In the photograph Slut, artist Sam Taylor-Wood has her eyes closed—as though the thick layers of black makeup weigh too heavy on them—and her neck boasts angry, red love bites. Made in 1993 at age 26, it was the British artist’s first self-portrait. She wanted to convey the feeling of a person being happy about the label “slut” but admits her eyes are closed as a mask, keeping viewers distant.
Last year, London’s hottest contemporary artist—with celebrity friendships, a cutting-edge art dealer husband and a new daughter to boot—made another powerful photograph. Taylor-Wood’s Self Portrait
in a Single Breasted Suit with Hare depicts the artist in a black tailored suit, holding a stiff rabbit in one hand and the camera’s shutter release in the other. Her eyes are wide open and it’s a brutally frank imagein the past five years Taylor-Wood has fought an ongoing struggle with cancer, first of bowel and then of breast which necessitated a mastectomy and chemo. “I think a great artwork challenges the way you look at life or look at things with a different perspective,” says Taylor-Wood, now 35, who adds hastily, “I can’t speak so grandly of my own work, but a great piece slightly changes you.”

__Data extracts__:

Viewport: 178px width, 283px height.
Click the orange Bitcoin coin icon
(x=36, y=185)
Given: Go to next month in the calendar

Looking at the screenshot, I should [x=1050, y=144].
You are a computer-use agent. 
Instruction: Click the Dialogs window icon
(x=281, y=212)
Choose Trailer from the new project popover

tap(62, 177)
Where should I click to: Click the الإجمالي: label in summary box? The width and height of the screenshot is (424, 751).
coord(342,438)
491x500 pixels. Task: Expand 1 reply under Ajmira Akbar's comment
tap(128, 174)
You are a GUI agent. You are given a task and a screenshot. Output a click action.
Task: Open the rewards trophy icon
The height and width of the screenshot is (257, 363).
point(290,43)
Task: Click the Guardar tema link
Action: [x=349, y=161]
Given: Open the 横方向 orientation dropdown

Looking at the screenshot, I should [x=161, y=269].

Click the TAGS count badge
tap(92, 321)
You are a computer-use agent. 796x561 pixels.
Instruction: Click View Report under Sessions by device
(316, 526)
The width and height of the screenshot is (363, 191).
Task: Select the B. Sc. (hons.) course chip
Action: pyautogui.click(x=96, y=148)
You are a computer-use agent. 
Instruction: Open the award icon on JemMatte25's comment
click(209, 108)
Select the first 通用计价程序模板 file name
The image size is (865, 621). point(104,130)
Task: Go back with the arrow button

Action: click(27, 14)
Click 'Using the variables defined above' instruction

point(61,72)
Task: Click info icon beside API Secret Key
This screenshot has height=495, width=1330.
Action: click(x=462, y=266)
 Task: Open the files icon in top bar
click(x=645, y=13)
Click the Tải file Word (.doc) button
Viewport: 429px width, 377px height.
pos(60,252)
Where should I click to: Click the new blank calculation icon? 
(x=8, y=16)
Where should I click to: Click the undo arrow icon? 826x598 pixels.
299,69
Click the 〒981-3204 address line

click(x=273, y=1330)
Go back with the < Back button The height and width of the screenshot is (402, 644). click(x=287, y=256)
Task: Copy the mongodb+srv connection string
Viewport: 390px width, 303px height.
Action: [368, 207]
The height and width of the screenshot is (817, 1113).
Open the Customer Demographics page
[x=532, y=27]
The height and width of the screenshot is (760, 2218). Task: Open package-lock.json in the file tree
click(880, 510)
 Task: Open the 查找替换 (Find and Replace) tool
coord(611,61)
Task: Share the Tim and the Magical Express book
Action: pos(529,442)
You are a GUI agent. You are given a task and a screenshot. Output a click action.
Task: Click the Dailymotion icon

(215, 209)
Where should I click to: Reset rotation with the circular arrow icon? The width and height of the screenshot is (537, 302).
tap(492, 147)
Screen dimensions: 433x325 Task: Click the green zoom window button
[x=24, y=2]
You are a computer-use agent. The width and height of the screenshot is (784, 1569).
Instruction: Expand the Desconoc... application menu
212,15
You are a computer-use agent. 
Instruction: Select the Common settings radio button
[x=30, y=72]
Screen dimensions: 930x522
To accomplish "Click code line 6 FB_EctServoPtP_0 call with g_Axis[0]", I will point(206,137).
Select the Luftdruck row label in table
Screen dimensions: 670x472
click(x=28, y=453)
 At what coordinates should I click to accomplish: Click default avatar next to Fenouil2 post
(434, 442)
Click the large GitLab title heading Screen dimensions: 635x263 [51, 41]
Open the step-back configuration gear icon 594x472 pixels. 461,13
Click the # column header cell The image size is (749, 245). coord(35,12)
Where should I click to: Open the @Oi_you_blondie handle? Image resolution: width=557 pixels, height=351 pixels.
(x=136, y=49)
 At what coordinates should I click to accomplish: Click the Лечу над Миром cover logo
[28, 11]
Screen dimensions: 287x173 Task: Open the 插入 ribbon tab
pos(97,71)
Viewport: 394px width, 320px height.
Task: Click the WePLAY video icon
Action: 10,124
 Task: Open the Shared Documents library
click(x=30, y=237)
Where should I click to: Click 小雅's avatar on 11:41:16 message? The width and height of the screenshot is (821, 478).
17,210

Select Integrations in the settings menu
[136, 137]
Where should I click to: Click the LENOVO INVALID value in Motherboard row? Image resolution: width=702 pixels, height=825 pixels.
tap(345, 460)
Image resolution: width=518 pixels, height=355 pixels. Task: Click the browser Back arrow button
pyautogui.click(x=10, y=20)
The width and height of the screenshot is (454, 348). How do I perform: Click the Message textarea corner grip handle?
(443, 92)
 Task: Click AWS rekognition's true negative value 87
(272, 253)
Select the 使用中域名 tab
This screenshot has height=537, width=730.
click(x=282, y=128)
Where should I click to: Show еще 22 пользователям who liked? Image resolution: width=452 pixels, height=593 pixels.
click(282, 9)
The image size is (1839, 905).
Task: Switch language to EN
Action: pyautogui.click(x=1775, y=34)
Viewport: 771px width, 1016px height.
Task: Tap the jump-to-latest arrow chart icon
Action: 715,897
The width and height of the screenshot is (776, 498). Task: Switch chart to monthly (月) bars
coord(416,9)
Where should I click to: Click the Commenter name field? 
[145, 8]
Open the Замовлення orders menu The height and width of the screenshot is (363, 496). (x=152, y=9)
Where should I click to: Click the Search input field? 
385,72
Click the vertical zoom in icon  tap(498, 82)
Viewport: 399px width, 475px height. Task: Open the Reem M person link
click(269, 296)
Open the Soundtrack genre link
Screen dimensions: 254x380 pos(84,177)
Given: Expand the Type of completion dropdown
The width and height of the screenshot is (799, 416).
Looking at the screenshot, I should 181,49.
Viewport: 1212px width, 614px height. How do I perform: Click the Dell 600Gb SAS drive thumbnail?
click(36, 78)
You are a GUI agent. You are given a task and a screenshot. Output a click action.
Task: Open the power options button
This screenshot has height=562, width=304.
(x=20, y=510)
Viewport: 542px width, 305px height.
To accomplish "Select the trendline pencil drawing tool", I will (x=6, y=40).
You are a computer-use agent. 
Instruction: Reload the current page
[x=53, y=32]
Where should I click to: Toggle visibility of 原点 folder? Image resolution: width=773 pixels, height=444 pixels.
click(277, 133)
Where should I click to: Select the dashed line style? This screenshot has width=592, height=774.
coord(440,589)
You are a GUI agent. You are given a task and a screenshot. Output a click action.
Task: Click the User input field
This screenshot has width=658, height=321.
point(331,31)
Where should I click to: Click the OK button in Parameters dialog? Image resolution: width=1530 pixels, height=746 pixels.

__What to work on__:
A. According to the article on Sam Taylor-Wood, in what year was the photograph Slut made?
B. Reproduce the part of the article on Sam Taylor-Wood between "In the photograph" and "keeping viewers distant.", inclusive.
C. In the article on Sam Taylor-Wood, list everything the sentence calling her London's hottest contemporary artist says she has.

__Solutions in order__:
A. 1993

B.
In the photograph Slut, artist Sam Taylor-Wood has her eyes closed—as though the thick layers of black makeup weigh too heavy on them—and her neck boasts angry, red love bites. Made in 1993 at age 26, it was the British artist’s first self-portrait. She wanted to convey the feeling of a person being happy about the label “slut” but admits her eyes are closed as a mask, keeping viewers distant.

C.
Celebrity friendships
A cutting-edge art dealer husband
A new daughter